- _WHAT IS EXPECTED_
Copy out the records below line for line, with no changes.

[Element lookup records]
[start]
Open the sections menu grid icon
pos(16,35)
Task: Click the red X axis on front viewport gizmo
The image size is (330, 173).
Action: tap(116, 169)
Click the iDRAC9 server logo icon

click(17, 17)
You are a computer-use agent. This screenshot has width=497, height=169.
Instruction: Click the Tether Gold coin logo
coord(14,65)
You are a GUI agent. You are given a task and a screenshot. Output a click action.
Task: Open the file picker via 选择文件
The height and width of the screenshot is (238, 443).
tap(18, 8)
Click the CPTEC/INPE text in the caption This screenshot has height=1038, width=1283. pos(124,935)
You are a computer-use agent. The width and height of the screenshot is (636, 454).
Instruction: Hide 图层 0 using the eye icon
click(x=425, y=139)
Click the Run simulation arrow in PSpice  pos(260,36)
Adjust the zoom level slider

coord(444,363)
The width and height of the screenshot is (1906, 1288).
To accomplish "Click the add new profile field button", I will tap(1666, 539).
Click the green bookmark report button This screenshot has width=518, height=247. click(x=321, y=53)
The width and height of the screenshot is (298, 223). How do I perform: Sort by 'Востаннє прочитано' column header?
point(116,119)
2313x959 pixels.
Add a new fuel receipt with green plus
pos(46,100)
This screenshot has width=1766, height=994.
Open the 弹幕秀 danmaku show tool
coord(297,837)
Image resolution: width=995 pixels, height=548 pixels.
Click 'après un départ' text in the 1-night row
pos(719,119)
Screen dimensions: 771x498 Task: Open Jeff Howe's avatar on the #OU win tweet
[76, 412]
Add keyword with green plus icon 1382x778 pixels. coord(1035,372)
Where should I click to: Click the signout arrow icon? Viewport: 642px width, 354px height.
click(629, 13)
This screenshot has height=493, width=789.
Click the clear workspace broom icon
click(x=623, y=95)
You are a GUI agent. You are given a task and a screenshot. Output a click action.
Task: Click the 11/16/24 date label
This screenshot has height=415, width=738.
[end]
- _FINAL RESULT_
Open the sections menu grid icon
pos(16,35)
Task: Click the red X axis on front viewport gizmo
The image size is (330, 173).
Action: tap(116, 169)
Click the iDRAC9 server logo icon

click(17, 17)
You are a computer-use agent. This screenshot has width=497, height=169.
Instruction: Click the Tether Gold coin logo
coord(14,65)
You are a GUI agent. You are given a task and a screenshot. Output a click action.
Task: Open the file picker via 选择文件
The height and width of the screenshot is (238, 443).
tap(18, 8)
Click the CPTEC/INPE text in the caption This screenshot has height=1038, width=1283. pos(124,935)
You are a computer-use agent. The width and height of the screenshot is (636, 454).
Instruction: Hide 图层 0 using the eye icon
click(x=425, y=139)
Click the Run simulation arrow in PSpice  pos(260,36)
Adjust the zoom level slider

coord(444,363)
The width and height of the screenshot is (1906, 1288).
To accomplish "Click the add new profile field button", I will tap(1666, 539).
Click the green bookmark report button This screenshot has width=518, height=247. click(x=321, y=53)
The width and height of the screenshot is (298, 223). How do I perform: Sort by 'Востаннє прочитано' column header?
point(116,119)
2313x959 pixels.
Add a new fuel receipt with green plus
pos(46,100)
This screenshot has width=1766, height=994.
Open the 弹幕秀 danmaku show tool
coord(297,837)
Image resolution: width=995 pixels, height=548 pixels.
Click 'après un départ' text in the 1-night row
pos(719,119)
Screen dimensions: 771x498 Task: Open Jeff Howe's avatar on the #OU win tweet
[76, 412]
Add keyword with green plus icon 1382x778 pixels. coord(1035,372)
Where should I click to: Click the signout arrow icon? Viewport: 642px width, 354px height.
click(629, 13)
This screenshot has height=493, width=789.
Click the clear workspace broom icon
click(x=623, y=95)
You are a GUI agent. You are given a task and a screenshot. Output a click action.
Task: Click the 11/16/24 date label
This screenshot has height=415, width=738.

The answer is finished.